Ok, so let's refresh ourselves as regards what centralized exchange (CEX) options are available to us.

  • Coinbase: Are you happy to pay well above the odds on fees anon? The bulk of FTX users were active traders. Fees matter when you’re constantly trading in and out of crypto positions.
  • Binance: Is it seriously in the interests of the industry to leave the bulk of global crypto trade in the hands of this one entity? Binance and Changpeng Zhao (CZ) find themselves firmly in the cross-hairs of multiple authorities around the world. You can form an opinion on that being right or wrong but accepting it’s a threat, what happens to the crypto space if the powers that be find a way to push it out of business round about now when it accounts for the bulk of global crypto trading?

    We’ve had to find out the hard way but FTX has well and truly outed all of its skeletons. But what of Binance? There are serious question marks hanging over the global crypto exchange. There have been allegations of similar practices happening behind the scenes at Binance as happened at FTX 1.0. Heck, we don’t even know where Binance is headquartered!

    Still, if the feds don’t take Binance down and despite all the uncertainty, the exchange turns out to be squeaky clean (although when would we ever know?), even then is it healthy for crypto to have one dominant CEX?
  • Bybit: With mandatory KYC, do you want to give the CCP your personal data?
  • Kucoin and OKX: Aren’t these just shady bucket shops?

    Given what has transpired, I can understand a reluctance to use FTX 2.0 but wouldn’t it still be more progressive to let it run and see how it embraces the market (and vice versa)? There’s every reason to believe that the market would benefit from the optionality of a regulated, transparent and well functioning CEX.

6. Fuggetaboutit! DEX, not CEX.

Some crypto folk have pointed out that decentralized exchanges (DEXs) are the way forward and on that basis, in no way should FTX 2.0 be considered. I don’t think there’s anyone in crypto who doesn’t see the ongoing development of DEXs as anything other than a positive move. But do they cover all users and use cases?

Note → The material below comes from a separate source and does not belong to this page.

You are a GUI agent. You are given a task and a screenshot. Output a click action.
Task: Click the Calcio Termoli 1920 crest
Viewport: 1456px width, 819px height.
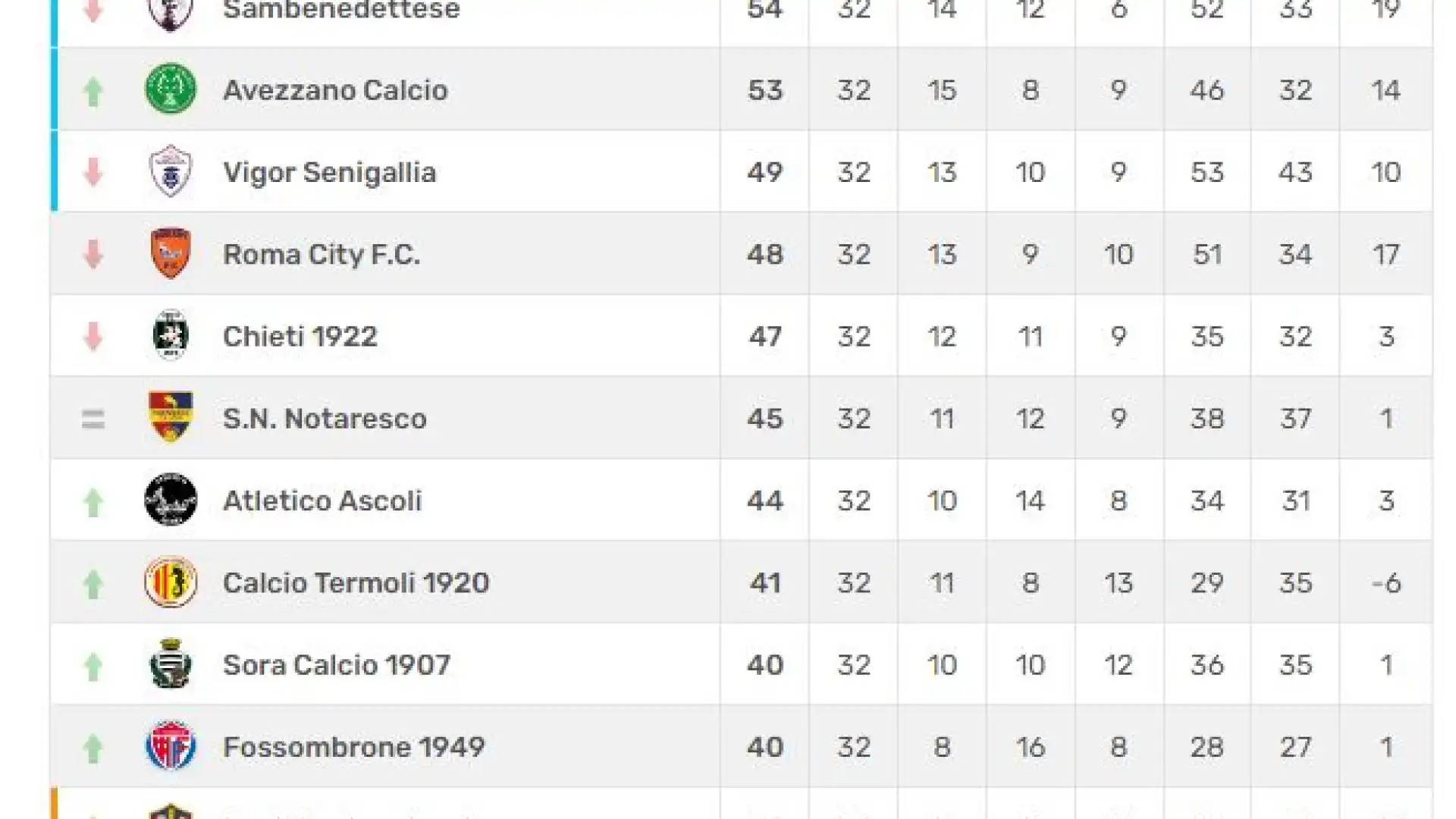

Everything is easy when you know how and dependent upon your competence level. DEXs are an ongoing innovation but in no way do they fulfill all needs today. No doubt there are users out there who are confident that a DEX fulfills all of their needs and there’s no going back. I get that, but in the interests of facilitating mass adoption of crypto (which I believe is something that we all want), would you stand in the way of an improved iteration of a regulated CEX? Centralized exchanges are here to stay.